Un changement de dimension pour les entreprises
Le plan national pour l’emploi dans l’industrie de défense marque finalement une évolution importante.
La montée en puissance de la BITD n’est plus seulement présentée comme une affaire de commandes militaires et d’investissements industriels. Elle devient une politique de l’emploi à part entière, avec ses objectifs chiffrés, ses indicateurs, ses formations, ses acteurs territoriaux et son reporting.
France Travail devra notamment suivre le recours à ses services par les entreprises, le taux et le délai de pourvoi des offres ainsi que leur satisfaction.

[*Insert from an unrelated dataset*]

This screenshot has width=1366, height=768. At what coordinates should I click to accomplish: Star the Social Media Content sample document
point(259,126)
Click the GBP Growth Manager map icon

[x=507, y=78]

Pour les dirigeants concernés, le signal est difficile à manquer : la pénurie de compétences dans l’industrie de défense est désormais considérée comme un problème stratégique national.
Reste à savoir si la mobilisation de milliers de conseillers et la création de formations suffiront à faire apparaître, en quatre ans, les 100.000 recrutements attendus.
Car une chose est certaine : les entreprises peuvent désormais compter sur davantage de moyens publics pour chercher leurs futurs salariés. Mais elles devront toujours convaincre ces derniers de venir travailler chez elles.
Et cela, aucune campagne de recrutement ne pourra le faire à leur place.
Source : Plan national pour l’emploi dans l’industrie de défense, dossier de presse du ministère du Travail et des Solidarités, septembre 2026.